## What you need to do
Would you repeat all of the records underneath, exactly as written?
☆ ☆ ☆ ☆ ☆ ☆ ☆
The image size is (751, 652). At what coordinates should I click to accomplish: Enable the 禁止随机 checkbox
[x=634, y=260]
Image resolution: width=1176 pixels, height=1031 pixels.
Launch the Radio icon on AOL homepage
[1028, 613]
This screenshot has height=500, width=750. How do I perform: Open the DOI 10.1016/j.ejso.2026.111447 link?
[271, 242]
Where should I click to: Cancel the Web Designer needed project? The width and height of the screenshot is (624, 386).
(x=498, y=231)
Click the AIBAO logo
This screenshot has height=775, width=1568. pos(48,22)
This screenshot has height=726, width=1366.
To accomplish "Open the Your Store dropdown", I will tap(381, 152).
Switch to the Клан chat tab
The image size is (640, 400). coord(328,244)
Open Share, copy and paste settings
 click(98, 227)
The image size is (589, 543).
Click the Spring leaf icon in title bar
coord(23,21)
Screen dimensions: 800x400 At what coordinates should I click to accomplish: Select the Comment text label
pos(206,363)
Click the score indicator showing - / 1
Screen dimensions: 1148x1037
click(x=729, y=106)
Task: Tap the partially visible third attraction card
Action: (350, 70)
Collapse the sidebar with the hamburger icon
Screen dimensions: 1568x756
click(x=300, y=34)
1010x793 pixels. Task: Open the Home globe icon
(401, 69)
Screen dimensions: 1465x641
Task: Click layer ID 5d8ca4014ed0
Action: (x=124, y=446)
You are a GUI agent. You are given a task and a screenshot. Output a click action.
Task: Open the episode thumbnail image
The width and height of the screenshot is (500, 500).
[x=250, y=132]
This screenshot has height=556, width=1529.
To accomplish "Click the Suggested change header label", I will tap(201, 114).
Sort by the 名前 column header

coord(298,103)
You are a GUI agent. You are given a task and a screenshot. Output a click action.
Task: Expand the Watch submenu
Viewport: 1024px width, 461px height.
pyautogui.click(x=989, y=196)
☆ ☆ ☆ ☆ ☆ ☆ ☆
## Solution for this task
The image size is (751, 652). At what coordinates should I click to accomplish: Enable the 禁止随机 checkbox
[x=634, y=260]
Image resolution: width=1176 pixels, height=1031 pixels.
Launch the Radio icon on AOL homepage
[1028, 613]
This screenshot has height=500, width=750. How do I perform: Open the DOI 10.1016/j.ejso.2026.111447 link?
[271, 242]
Where should I click to: Cancel the Web Designer needed project? The width and height of the screenshot is (624, 386).
(x=498, y=231)
Click the AIBAO logo
This screenshot has height=775, width=1568. pos(48,22)
This screenshot has height=726, width=1366.
To accomplish "Open the Your Store dropdown", I will tap(381, 152).
Switch to the Клан chat tab
The image size is (640, 400). coord(328,244)
Open Share, copy and paste settings
 click(98, 227)
The image size is (589, 543).
Click the Spring leaf icon in title bar
coord(23,21)
Screen dimensions: 800x400 At what coordinates should I click to accomplish: Select the Comment text label
pos(206,363)
Click the score indicator showing - / 1
Screen dimensions: 1148x1037
click(x=729, y=106)
Task: Tap the partially visible third attraction card
Action: (350, 70)
Collapse the sidebar with the hamburger icon
Screen dimensions: 1568x756
click(x=300, y=34)
1010x793 pixels. Task: Open the Home globe icon
(401, 69)
Screen dimensions: 1465x641
Task: Click layer ID 5d8ca4014ed0
Action: (x=124, y=446)
You are a GUI agent. You are given a task and a screenshot. Output a click action.
Task: Open the episode thumbnail image
The width and height of the screenshot is (500, 500).
[x=250, y=132]
This screenshot has height=556, width=1529.
To accomplish "Click the Suggested change header label", I will tap(201, 114).
Sort by the 名前 column header

coord(298,103)
You are a GUI agent. You are given a task and a screenshot. Output a click action.
Task: Expand the Watch submenu
Viewport: 1024px width, 461px height.
pyautogui.click(x=989, y=196)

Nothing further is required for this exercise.